Era más fácil decirlo que hacerlo. Lo único que había deseado era alejarla de Abdullah, crear suficiente confusión mientras traía a Faisal a casa y lo presentaba ante su pueblo con la prensa del mundo de testigo.

A cambio, ella se había apoderado de sus sentidos. El susurro ronco de su voz era un eco constante en su cabeza. Sabía que durante el resto de su vida lo único que tendría que hacer sería cerrar los ojos para verla. Un momento indignada, al siguiente riendo, luego mirándolo con ojos que eclipsaban el sol.

Lo habían educado para creer que un matrimonio pactado, en el que ambas partes reconocían un mismo objetivo, tenía más posibilidades de éxito que un encuentro fortuito con una desconocida. Lo había aceptado; sabía que podía funcionar. Nadim era feliz. Leila, su hermana menor, estaba satisfecha. Lo sabía, pero había resistido todos los intentos de su familia por convencerlo de que una mujer específica sería la esposa perfecta.

No obstante, jamás había creído en el amor sentimental. Nunca había creído en ese reconocimiento instantáneo cuando un hombre veía a la única mujer que tenía en su poder hacerlo feliz el resto de su vida.

Hasta ese momento, en que el vacío de un futuro sin Rose Fenton a su lado lo consternaba.

Era una locura. Ridículo. Imposible.

Abrió los ojos y dejó que la preciada imagen se desvaneciera. Del mismo modo en que tendría que dejarla partir. Rose pertenecía al mundo, mientras que él pertenecía a ese lugar. Quizá Nadim tenía razón. Era hora de tomar una esposa, tener hijos, asumir su sitio en el futuro de su país. Faisal necesitaría a alguien en quien pudiera confiar para que le cuidara la espalda.

Y mientras tanto mantendría la distancia con la hermosa Rose Fenton. Supuestamente había ido al desierto a cazar. Quizá era hora de llevar a los halcones y a los perros al desierto. Hora de establecer una lejanía entre la mujer que quizá pudiera tener pero nunca retener.y él.

Era una idea atractiva. Por desgracia, la vida no resultaba tan sencilla. Sabía que aunque ella protestara, no podía dejarla sin su protección.

Delante vio el campamento. Se desvió con la intención de llegar al borde del agua y meterse en ella para enfriar su encendida piel.

Un grito lo distrajo, y al volverse vio a uno de sus hombres correr a su encuentro.

Rose suspiró, miró el reloj y se dio cuenta de que llevaba sentada allí más tiempo del imaginado.

Su mente había estado vagando, desperdiciando un tiempo precioso. ¿Qué diablos le sucedía? Gimió al erguirse. Había olvidado lo duro que era para los músculos cabalgar después de tanto tiempo sin hacerlo.

El linimento aparecía cada vez más atractivo, O quizá solo era la idea de que se lo aplicara Hassan. No tendría que haberlo rechazado con tanta presteza. Con una mueca de dolor, alargó la mano hacia la caja de toallitas de papel. Entonces frunció el ceño.
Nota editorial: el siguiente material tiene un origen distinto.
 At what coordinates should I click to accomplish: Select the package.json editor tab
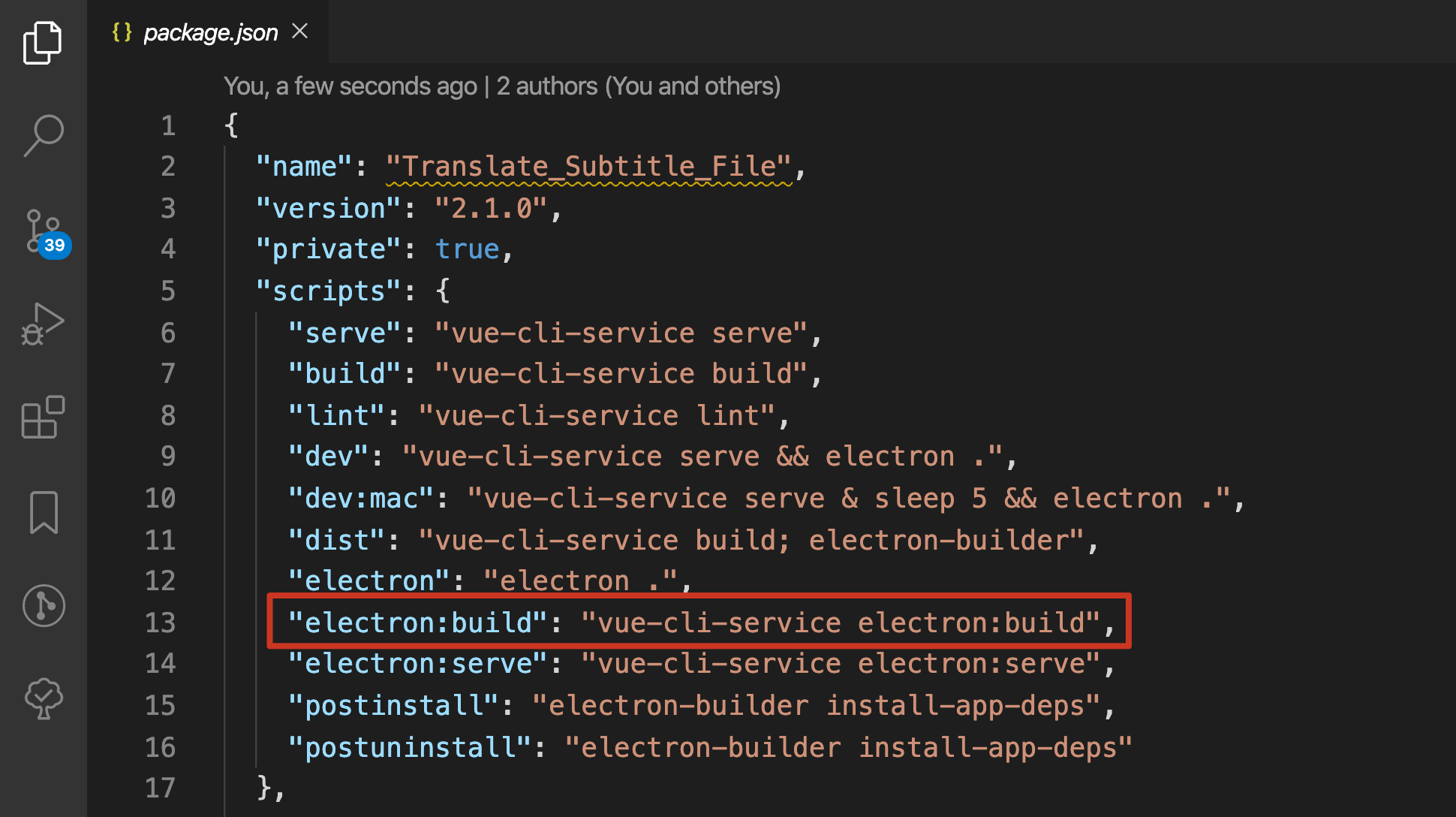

La noche anterior lo había dejado todo revuelto, pero lo habían ordenado y limpiado. Miró alrededor. Alguien había estado allí. Alguien había doblado su camisón, se había llevado el shalwar kameez, había hecho la cama.

Dominada por un pánico súbito, aferró la caja, pero incluso al introducir la mano supo que era inútil.

– ¿Busca esto?

Giró en redondo. Hassan dejó que la cortina se cerrara detrás de él y se acercó con el teléfono móvil entre los dedos pulgar e índice de la mano.

Durante un instante a ella no se le ocurrió nada que decir; él sabía la respuesta y no tenía mucho sentido exponer lo obvio. Pero como era evidente que esperaba alguna respuesta, se encogió de hombros.

– No imaginé que tendría una criada en el desierto.